Jove, $7.99, ISBN 978-0-515-14581-6
Paranormal Romantic Suspense, 2009 (Reissue)
Look, before any of you go, “Oh, she’s cheating again!” let me explain. I know the theme for this month’s TBR Challenge is “Contemporary Romance”. And since I have a bunch of books by this author in my pile of unread books, what can go wrong, right? I randomly picked one book from the pile – this one – and started reading. After a few pages, I realized that I had picked the wrong book. Sizzle and Burn is a contemporary romance, but it is soaked in Arcane Society mumbo-jumbo. But here’s the thing: I couldn’t put down the book even if I wanted to. By the time I finished reading this one, it was too late for me to start another book in order to put up a review in time.
So, it’s not my fault that this book is not entirely in line with the theme. It’s the author’s fault. Let that be known.
Raine Tallentyre can hear voices in her head. No, she doesn’t need those drugs from the psychiatric ward – she has the ability to hear echoes from the past. This ability can be annoying, especially when she visits her late aunt’s creepy big house and starts hearing the lunatic whispering of a deranged individual while she is checking out the basement. Her aunt has the same gift, and it’s one that sees her being considered crazy by the people around her. Her aunt spent her final years in a sanatorium, and all this while Raine had been winning lots of money at casinos to finance the cost of placing her aunt there. Now that her aunt is dead, she is looking into selling the house.

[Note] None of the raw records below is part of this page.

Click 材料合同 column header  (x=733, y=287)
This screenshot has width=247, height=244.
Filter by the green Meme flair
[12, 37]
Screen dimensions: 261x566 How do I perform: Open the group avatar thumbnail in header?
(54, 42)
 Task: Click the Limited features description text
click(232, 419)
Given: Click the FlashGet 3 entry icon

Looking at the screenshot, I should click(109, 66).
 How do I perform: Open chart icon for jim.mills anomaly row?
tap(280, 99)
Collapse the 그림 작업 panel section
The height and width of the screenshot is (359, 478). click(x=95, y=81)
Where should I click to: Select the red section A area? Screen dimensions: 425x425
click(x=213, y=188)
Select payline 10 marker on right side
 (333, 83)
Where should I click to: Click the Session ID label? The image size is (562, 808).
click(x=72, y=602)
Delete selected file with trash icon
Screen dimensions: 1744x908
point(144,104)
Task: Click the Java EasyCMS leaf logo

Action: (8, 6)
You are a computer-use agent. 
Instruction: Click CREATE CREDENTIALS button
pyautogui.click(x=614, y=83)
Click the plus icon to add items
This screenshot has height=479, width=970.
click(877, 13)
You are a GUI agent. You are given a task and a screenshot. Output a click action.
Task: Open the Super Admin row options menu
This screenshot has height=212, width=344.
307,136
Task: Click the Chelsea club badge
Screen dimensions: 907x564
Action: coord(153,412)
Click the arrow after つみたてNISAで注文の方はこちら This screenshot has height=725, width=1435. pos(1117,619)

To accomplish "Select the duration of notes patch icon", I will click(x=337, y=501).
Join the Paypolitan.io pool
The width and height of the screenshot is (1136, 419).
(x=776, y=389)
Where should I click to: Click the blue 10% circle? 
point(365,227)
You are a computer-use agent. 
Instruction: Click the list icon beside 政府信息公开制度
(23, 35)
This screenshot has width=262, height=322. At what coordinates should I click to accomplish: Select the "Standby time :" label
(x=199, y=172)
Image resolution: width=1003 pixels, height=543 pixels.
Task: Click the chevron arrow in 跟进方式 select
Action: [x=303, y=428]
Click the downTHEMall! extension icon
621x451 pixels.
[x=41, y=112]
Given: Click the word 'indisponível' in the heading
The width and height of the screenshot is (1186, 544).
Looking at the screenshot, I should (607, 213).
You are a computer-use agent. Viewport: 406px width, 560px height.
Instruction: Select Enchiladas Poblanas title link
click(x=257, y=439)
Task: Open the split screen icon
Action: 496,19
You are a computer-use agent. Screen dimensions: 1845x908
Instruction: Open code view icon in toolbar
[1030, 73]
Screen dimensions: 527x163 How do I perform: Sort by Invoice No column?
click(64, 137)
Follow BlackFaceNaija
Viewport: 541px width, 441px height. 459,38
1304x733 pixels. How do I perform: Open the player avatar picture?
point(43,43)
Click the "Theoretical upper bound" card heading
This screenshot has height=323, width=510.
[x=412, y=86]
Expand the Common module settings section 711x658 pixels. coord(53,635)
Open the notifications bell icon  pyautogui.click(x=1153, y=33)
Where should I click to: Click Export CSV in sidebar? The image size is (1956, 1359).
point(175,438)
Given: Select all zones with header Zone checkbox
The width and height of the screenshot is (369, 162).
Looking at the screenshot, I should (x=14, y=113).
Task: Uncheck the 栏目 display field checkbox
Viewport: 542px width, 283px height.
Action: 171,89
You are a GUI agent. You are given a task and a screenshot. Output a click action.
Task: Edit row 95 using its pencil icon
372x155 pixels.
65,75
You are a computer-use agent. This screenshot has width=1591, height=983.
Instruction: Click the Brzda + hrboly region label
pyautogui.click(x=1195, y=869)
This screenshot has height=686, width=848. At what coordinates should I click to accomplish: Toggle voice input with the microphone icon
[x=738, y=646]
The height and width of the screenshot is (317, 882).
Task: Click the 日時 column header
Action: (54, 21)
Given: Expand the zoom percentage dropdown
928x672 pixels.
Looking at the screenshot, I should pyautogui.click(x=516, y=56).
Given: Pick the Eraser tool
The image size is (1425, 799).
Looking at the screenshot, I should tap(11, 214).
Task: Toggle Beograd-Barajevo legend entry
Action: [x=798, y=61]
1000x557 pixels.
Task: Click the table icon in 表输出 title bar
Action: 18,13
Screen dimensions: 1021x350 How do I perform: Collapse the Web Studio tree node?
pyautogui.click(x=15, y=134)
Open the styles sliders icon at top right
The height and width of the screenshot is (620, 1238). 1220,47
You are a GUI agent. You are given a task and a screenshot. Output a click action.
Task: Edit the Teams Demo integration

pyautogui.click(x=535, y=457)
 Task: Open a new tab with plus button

Unfortunately, that may take a while, especially when she senses that there is something… wrong… in the basement. She calls the cop, lying that there is a dead body behind a padlocked storage locker. She expects to find a dead body – she has experiences in using her gift to solve some cold cases in the past, after all – but to everyone’s shock and horror, there is a bound woman inside the locker, very much alive. In the past, she has used another cop as a shield, solving crimes while he got all the credit. Now, like it or not, she is on her own, and she has unwittingly thwarted the efforts of what seems to be a serial killer in claiming his newest victim.
Rumbles of this case reach the Arcane Society, and naturally the PI and muscle branch of the society, the Jones & Jones Agency, sends an agent to investigate. Mind you, the Tallentyre family name has a connection to the Society, although it’s not one to be proud of, since they exiled Raine’s father for messing around with a top secret formula behind their backs, sent an agent who ended up seducing Raine’s aunt (the one that died) to get close to Raine’s father, and after openly betraying both Raine and the aunt, somehow ended up causing Raine’s father to blow up in flames – with Raine’s father still inside. Raine, as you can imagine, isn’t too thrilled when Zack Jones shows up to sniff around the place.
Zack can see visions, and Raine can hear voices. Just like the previous books that had been spray painted with the Arcane Society goo, this one sees another couple whose powers come together and create more electricity than Voltron and Captain Planet combined, and naturally this electricity causes them to lose all their clothes and start boinking in order to jump start the “romance”. With Zack being the same dark-haired steely muscular dude with a shield around the heart and Raine being that same spunky young lady with a heart of a gold and an inability to experience an orgasm until Zack sends a firecracker to light up her dark places. Same song, and even the verses are the same – boring.
I find the plot pretty interesting, though. For one, there is a creepy atmosphere here that works, especially when the author has kept her mumbo-jumbo jargon to a minimal. I don’t see any “psychical” here, thank goodness, because that one is awkward on the eyes. The villainy is sinister in nature, and the twists and turns are actually unexpected in a good way. The author also tones down the more obvious aspects of her formula here – just some examples: no eye-rolling scenes of the hero and the heroine dashing to confront a suspect only to find the suspect has just been killed by the villain; no long-drawn scenes of the villain cackling as he reveals all his plans while holding the heroine captive – so Sizzle and Burn turns out to be an enjoyable tale of our hero and heroine versus the creepy people. I also enjoy the humor, which can be self-satirical at times, as the author seems to poke fun at her own hokey plot twists and turns by having her characters remark wryly on the absurdity of these elements.
Anyway, if this book came out in, say, 1999, around the time when the author was arguably churning out her best books, Sizzle and Burn would be a mediocre book. Times have changed, though, and these days the author seems to be going through the motions most of the time. Therefore, even if the romance in Sizzle and Burn is lackluster, the story is readable, gripping at places, and funny at other places – in other words, I’ll take what I can get from the author, so hey, four oogies for this baby. Just keep in mind that this score comes from a dark and jaded place before you run out and grab this book for yourself.